Wellbeing, Lists and Financial Planning

This week I had dinner with a good friend and we talked about our week, work, life etc. She told me that she was feeling very stressed and like everything was a little out of control.

She’s working 10 hour days, learning a language one night a week, has some family stuff going on, is trying to eat well and still trying to exercise 3 times a week. The peak came last week when she had a melt down over finding time to buy a friend’s birthday gift, a task which normally she would relish and enjoy, but that was just too much on top of everything else. Sounds daft, but the small things to do on top of the big worries just sometimes get too much. I think everyone feels like this sometimes and I know I’ve been at this stage at some points in the last 18 months. You eventually realise that something HAS to change.

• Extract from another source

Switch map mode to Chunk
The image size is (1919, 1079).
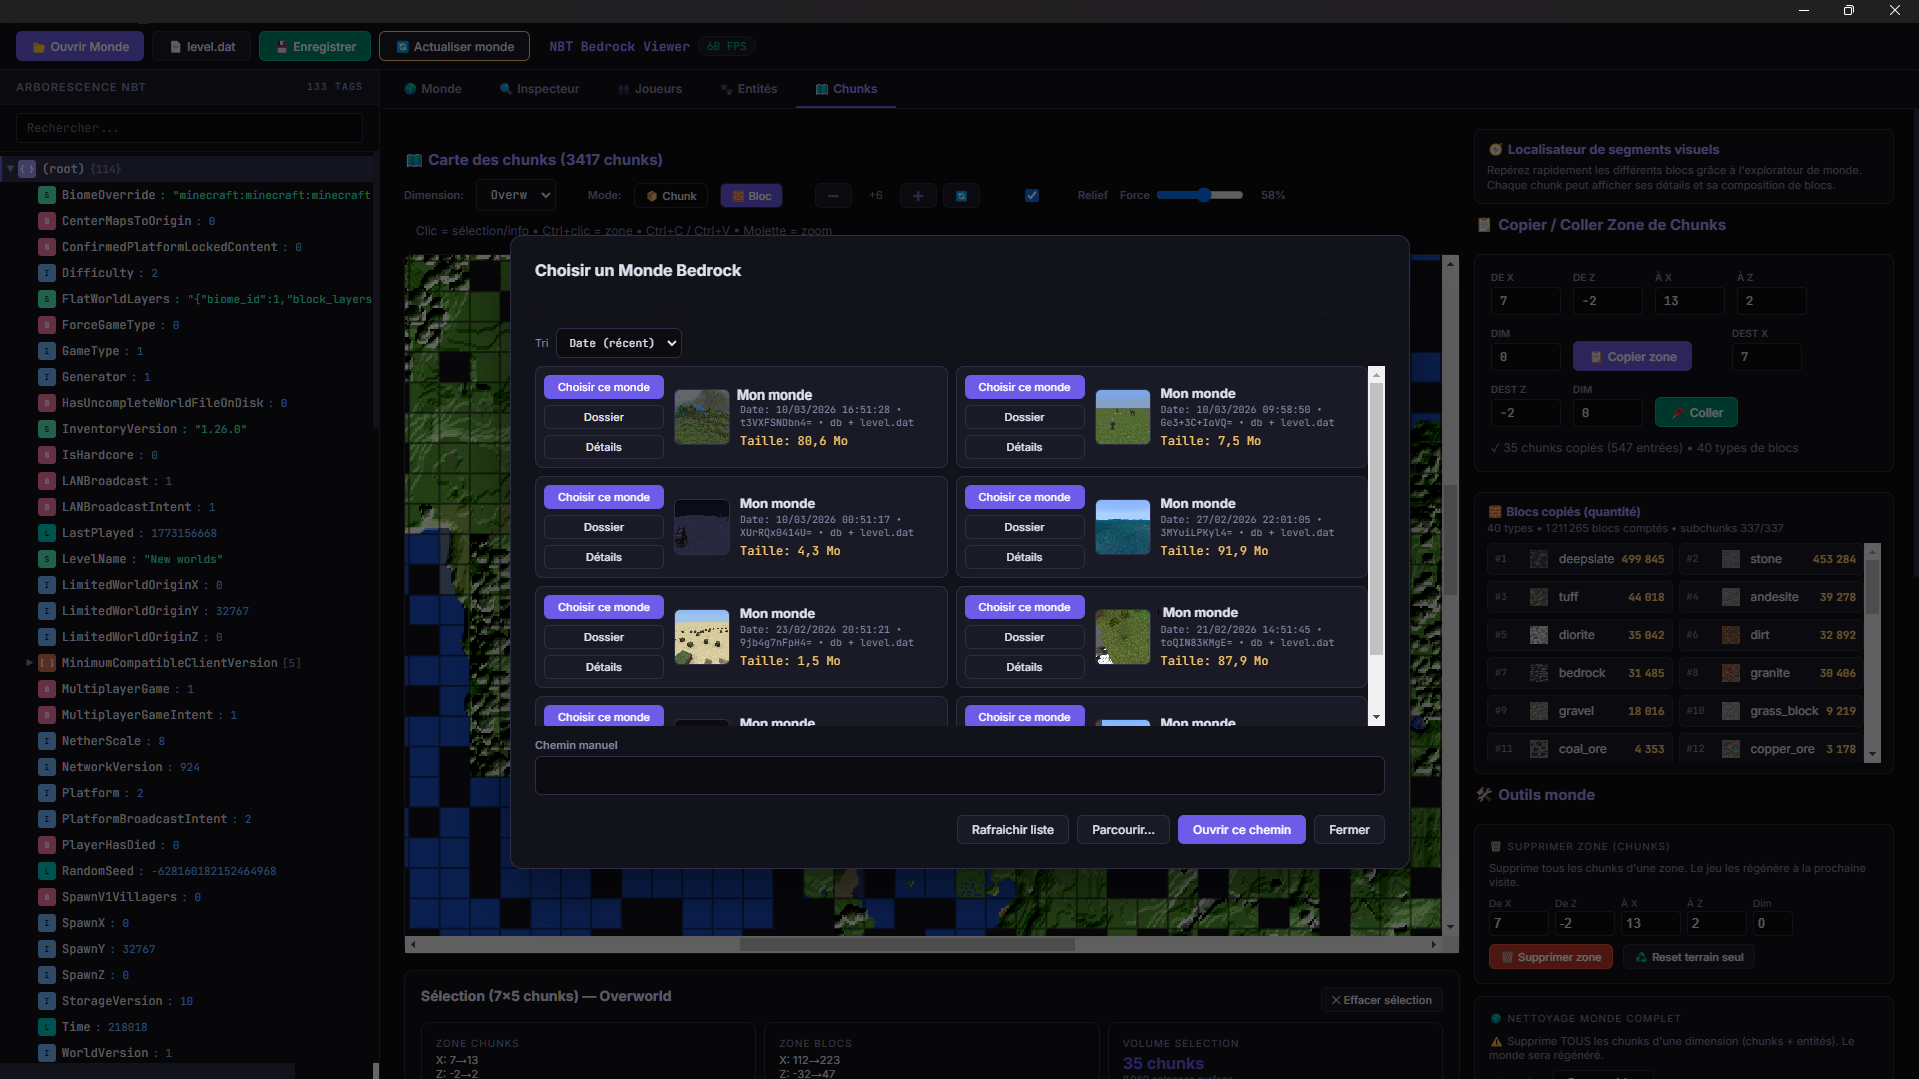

What is the point of running yourself ragged to get to the gym 3 times a week, if everything else is spiralling out of control, so you still feel stressed and ill?

For some people, it might not mean giving up the gym, it might mean saying no to a night out, or a change of job, alteration to your family life. Either way, I believe you have to be open to not trying to do everything when it all gets too much. You need to make a list and make priorities. You can always go back and do that thing again when you feel better.

My point is, our ‘wellbeing’ is not just physical wellbeing and nutrition – it’s so much more.  Many things have to work together for us to feel content, well and happy:

Career Wellbeing:- How we occupy our time each day and trying to ensure that we like it.

Social Wellbeing:- Having strong relationships and love in your life.

Financial Wellbeing:- Effectively managing your finances to reduce stress and increase security.

Physical Wellbeing:- having good health and enough energy to get things done on a daily basis.

Community Wellbeing: The sense of engagement and involvement you have with the area where you live and your ability to have a positive impact on the quality of your environment.

Of course, this leads nicely for me to the importance of having a Financial Planner to help with Financial Wellbeing!  But actually, all of these type of ‘wellbeing’ are linked.

If you can get your finances focused and organised and know what your strategy is for the future, then you can think about other elements much more clearly. Can you afford to change your job, reduce hours or work from home? Can you afford a gym closer to home or equipment at home? Can you take time off to ‘give back’ to a charity you want to help? Can you afford to take some time out with your family on holiday?

A personalised Financial Plan can help you get focused, organised and move on, knowing you have a sound plan in place so that you don’t need to worry about money, or at least know what you need to do to ensure you are on track for the future. That ticks one item off the list so you can move on to sorting the others.